Try it: In the passage on Sergei Yesenin's early life, can you rewrite the part starting with "Sergei Yesenin was" and going on through "née Titova, (1875–1955).", swapping "peasant family" for "farming family"?

Source passage:
"""

Sergei Yesenin was born in the village of Konstantinovo in Ryazan County, Ryazan Governorate of the Russian Empire (now Rybnovsky District, Ryazan Oblast) into a peasant family. His father was Alexander Nikitich Yesenin (1873–1931), his mother was Tatyana Fyodorovna Yesenina, née Titova, (1875–1955).

Both his parents spent most of their time looking for work, his father in Moscow, his mother in Ryazan, so at age two Sergei was moved to the nearby village of Matovo to join Fyodor Alexeyevich Titov and Natalya Yevtikhiyevna Titova, his relatively well-off maternal grandparents, who essentially raised him.

The Titovs had three grown-up sons, who were Yesenin's companions in his early life. "My uncles taught me horse riding and swimming, one of them... even employed me as a hunting dog when he went duck hunting in local ponds," he later remembered. He started to read at age five, and at nine began to write poetry, inspired originally by chastushkas and folklore, provided mostly by his grandmother, whom he also remembered as a highly religious woman who used to take him to every single monastery she visited. He had two younger sisters, Yekaterina (1905–1977), and Alexandra (1911–1981).

In 1904 Yesenin joined the Konstantinovo zemstvo school, where in 1909 he graduated with an honorary certificate. He then went on to study in the local secondary parish school in Spas-Klepiki. From 1910 onwards he started to write poetry systematically; eight poems dated that year were later included in his 1925 Collected Works. In all, Yesenin wrote around thirty poems during his school years. He compiled them into what was supposed to be his first book, which he entitled "Volnye Dumy" (Free Thoughts) and tried to publish it in 1912 in Ryazan, but failed.

"""

Supplied material:
"""

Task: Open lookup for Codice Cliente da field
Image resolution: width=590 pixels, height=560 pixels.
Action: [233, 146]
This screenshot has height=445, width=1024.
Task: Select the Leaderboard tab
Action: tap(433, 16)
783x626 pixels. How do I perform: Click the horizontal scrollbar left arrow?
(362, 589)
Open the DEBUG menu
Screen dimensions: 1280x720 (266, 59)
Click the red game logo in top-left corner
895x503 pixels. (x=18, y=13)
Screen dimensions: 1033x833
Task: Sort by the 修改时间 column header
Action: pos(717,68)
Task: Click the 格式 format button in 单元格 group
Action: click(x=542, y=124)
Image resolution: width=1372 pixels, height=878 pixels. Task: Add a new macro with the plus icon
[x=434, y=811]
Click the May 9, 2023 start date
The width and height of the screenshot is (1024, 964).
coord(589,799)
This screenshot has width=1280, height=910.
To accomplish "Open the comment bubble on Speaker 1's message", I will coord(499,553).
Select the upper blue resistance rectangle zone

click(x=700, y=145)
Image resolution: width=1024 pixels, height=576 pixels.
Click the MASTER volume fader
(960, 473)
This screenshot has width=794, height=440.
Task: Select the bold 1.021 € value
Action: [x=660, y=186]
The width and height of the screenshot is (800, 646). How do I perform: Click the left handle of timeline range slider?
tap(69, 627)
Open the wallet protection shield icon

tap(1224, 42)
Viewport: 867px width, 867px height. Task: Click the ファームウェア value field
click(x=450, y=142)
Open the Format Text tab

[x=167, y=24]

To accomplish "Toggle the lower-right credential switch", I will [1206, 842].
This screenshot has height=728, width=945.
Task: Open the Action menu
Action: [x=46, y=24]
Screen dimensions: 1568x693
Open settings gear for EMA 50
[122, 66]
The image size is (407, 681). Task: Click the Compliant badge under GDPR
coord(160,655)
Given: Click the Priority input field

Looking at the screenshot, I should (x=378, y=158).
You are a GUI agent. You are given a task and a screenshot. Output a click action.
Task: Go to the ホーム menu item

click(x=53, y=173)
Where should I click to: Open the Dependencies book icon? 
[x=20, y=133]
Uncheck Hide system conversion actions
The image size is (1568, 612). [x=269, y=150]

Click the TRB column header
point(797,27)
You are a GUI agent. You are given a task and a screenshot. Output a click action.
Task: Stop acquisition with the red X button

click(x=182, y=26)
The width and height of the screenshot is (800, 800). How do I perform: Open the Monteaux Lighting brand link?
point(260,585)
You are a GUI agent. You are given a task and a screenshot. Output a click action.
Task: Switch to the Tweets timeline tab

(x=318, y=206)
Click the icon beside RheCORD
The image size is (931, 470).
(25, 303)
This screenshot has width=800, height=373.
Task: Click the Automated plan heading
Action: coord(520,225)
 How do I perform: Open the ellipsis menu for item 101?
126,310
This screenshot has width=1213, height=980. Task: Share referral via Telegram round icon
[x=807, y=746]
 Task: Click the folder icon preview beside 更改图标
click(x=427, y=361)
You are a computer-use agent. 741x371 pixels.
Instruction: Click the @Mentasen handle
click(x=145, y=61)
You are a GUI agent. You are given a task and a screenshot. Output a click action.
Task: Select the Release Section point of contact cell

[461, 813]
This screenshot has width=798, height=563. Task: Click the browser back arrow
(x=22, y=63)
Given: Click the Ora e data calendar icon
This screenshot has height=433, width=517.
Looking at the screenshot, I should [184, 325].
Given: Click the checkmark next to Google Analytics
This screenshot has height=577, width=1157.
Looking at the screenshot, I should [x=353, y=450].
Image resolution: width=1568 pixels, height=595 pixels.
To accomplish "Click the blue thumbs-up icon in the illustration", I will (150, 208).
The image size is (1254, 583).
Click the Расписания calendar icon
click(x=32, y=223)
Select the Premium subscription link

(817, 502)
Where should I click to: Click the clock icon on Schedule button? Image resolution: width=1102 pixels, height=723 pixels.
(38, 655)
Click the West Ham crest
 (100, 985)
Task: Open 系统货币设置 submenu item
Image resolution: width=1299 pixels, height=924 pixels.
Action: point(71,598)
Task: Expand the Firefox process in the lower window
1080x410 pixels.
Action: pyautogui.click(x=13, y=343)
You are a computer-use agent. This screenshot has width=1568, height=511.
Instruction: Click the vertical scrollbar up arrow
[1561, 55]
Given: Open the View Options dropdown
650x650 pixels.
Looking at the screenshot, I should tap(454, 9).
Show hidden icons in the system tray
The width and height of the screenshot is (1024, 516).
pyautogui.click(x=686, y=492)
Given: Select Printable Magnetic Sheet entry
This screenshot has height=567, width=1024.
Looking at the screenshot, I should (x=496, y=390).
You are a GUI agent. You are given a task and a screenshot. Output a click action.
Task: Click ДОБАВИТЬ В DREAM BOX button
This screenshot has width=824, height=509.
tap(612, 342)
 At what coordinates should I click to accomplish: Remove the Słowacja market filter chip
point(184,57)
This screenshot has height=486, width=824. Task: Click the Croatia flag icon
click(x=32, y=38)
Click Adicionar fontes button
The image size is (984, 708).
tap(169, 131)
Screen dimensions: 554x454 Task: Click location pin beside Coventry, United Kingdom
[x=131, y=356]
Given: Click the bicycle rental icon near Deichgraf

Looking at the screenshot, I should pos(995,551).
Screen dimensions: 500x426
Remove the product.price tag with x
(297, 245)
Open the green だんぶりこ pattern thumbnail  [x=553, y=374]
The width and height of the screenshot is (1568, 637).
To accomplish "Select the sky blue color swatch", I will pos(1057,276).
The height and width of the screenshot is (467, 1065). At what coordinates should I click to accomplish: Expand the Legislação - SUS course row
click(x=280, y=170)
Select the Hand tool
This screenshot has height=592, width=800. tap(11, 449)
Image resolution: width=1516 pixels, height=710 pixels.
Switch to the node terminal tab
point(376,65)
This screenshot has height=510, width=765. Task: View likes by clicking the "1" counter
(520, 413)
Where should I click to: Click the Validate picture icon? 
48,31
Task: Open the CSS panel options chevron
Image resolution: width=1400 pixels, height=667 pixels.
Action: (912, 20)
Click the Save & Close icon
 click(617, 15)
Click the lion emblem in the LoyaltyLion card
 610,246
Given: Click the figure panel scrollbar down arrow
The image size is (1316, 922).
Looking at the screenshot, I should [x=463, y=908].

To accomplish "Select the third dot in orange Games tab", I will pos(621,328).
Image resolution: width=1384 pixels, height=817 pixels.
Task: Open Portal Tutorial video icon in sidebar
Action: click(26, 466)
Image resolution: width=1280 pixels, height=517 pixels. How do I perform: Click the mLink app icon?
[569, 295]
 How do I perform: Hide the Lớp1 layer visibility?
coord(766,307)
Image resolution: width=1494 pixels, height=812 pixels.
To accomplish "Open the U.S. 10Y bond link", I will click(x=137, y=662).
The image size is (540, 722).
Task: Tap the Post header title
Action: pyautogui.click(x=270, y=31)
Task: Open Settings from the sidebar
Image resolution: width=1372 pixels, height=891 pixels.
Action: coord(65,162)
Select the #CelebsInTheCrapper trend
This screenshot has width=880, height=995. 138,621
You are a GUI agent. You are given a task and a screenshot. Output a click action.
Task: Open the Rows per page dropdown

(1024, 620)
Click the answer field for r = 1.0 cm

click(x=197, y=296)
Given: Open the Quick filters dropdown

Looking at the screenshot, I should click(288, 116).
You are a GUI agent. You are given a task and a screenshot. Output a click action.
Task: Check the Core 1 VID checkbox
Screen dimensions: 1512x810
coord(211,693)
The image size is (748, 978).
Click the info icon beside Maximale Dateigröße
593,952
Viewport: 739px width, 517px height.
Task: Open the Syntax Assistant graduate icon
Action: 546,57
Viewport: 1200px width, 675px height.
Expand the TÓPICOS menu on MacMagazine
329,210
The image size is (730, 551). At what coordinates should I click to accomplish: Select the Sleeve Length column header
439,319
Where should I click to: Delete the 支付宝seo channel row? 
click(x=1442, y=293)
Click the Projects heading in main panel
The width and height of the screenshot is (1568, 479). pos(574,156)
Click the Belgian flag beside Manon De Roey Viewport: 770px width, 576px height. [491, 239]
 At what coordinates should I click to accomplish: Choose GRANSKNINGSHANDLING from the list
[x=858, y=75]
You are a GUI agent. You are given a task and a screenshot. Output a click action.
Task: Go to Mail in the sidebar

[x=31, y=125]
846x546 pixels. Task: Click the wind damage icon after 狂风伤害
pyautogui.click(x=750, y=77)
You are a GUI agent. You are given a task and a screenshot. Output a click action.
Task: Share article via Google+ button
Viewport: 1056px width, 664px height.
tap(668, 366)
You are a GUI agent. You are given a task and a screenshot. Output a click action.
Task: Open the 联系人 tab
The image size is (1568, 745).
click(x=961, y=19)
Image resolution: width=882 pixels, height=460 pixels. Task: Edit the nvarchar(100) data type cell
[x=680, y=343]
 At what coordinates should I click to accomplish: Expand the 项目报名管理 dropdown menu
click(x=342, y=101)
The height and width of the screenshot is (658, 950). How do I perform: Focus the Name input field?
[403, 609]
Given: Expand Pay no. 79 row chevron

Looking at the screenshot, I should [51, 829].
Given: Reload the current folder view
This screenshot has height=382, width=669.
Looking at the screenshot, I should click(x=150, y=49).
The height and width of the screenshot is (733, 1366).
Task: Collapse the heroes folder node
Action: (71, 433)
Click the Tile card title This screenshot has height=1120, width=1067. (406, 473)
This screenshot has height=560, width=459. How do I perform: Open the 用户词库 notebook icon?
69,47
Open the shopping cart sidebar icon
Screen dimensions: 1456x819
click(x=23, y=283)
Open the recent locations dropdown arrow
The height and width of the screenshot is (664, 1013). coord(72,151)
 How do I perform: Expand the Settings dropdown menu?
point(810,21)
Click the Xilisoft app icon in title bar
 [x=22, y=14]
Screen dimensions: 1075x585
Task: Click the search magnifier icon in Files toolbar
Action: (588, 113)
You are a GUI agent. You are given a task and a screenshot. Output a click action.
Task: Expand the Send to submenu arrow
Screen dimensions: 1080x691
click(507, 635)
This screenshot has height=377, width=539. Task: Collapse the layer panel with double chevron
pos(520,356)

"""

Answer to this problem:
Sergei Yesenin was born in the village of Konstantinovo in Ryazan County, Ryazan Governorate of the Russian Empire (now Rybnovsky District, Ryazan Oblast) into a farming family. His father was Alexander Nikitich Yesenin (1873–1931), his mother was Tatyana Fyodorovna Yesenina, née Titova, (1875–1955).